Perfect timing, right?

I’d honestly never thought about writing a 10-Minute play before. But after reading the book, I’m totally chomping at the bit to start.

Alterman is an actor and now acting coach in New York City and he’s been writing monologues and 10-minute plays for a while now, winning over 40 playwriting competitions. He writes the book from an actors perspective, which makes the thought of actually writing a play more inviting. Writing a play can almost be easier for actors, he says. We are always asking, “What does my character want?” and in playwriting, we get to ask, “What do my lead characters want?,” he writes.

In the book, he guides you through the whole process, “beginning with the skills, knowledge and experience” we already have as actors. And it’s true. He doesn’t make it seem easy but he makes it seem like any of us can site down and write something we can be proud of.

He starts off with formatting – no special software needed – finding the right title, and what to do after the first draft and beyond.
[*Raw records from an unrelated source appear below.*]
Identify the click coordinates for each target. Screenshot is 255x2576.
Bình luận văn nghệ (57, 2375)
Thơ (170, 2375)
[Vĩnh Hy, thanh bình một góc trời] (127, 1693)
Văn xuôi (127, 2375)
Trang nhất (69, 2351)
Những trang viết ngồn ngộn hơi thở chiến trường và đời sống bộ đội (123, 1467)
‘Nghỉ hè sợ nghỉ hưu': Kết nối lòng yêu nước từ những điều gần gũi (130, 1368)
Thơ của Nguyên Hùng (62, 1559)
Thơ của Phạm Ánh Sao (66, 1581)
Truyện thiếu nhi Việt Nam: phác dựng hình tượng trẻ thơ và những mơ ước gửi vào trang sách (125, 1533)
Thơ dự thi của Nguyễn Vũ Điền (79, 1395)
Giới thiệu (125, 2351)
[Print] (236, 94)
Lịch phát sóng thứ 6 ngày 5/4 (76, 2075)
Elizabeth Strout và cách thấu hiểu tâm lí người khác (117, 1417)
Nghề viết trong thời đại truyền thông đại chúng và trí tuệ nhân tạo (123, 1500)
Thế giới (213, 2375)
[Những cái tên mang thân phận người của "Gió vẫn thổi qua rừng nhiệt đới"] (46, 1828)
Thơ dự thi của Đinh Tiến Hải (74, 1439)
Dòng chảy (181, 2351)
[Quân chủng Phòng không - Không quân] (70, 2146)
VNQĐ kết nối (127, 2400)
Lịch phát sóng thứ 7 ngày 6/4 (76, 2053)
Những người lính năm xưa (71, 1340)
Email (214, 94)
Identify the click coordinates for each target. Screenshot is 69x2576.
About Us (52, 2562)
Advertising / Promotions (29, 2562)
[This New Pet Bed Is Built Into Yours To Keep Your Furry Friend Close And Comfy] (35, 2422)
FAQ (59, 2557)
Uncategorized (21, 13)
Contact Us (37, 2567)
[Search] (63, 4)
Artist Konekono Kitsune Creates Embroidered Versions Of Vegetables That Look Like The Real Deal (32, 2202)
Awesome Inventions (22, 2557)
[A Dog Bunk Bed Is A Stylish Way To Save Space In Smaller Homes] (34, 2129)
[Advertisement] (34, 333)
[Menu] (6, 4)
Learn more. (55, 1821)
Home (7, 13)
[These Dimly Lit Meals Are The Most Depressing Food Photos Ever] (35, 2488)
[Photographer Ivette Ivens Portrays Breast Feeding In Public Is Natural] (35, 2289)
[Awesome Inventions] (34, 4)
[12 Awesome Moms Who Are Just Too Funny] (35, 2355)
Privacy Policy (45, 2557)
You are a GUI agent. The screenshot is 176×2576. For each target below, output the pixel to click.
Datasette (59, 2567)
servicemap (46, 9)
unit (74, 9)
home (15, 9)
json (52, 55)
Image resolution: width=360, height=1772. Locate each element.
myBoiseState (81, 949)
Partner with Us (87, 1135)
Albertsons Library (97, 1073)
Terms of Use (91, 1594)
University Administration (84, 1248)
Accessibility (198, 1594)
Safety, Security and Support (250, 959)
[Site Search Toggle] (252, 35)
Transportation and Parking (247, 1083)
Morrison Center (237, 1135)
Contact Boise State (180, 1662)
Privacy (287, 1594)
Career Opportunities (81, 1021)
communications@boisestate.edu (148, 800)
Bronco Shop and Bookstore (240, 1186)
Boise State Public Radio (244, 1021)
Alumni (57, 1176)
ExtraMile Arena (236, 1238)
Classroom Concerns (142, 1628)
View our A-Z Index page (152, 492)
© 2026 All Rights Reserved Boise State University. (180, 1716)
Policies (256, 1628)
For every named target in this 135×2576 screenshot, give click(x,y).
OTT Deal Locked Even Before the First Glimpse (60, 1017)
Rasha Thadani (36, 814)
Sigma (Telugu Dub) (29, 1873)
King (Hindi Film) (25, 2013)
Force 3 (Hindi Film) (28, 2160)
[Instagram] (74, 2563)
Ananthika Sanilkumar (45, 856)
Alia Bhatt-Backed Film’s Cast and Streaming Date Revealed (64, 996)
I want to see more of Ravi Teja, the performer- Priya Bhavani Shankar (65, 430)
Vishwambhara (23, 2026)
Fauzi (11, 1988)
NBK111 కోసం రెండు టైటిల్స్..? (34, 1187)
From there, he moves onto how he begins his writing process. For instance, he usually starts off with a line on dialogue he’s either heard someone say in real life or one that’s popped into his head. From there, he brainstorms and riffs until he’s got words on the page. Almost like improvising, right? He also goes into what to do after the play is finished; where and how you should submit it.

One thing I thought was interesting is that he suggested that we (actors) shouldn’t appear in the plays we write (at least the first production of it). I can understand his logic – that we may intimidate the other actors or our director and we may be too close to the material.

Finally, Alterman interviews some playwrights and producers, giving insight to the process and also what happens on the other side of the fence in producing 10-Minute play festivals and shows. And for reference, he’s got 3 plays we can read at the end of the book.

It’s a really quick read and if you’re even remotely interested in writing a play, you’ll be glad you picked up a copy.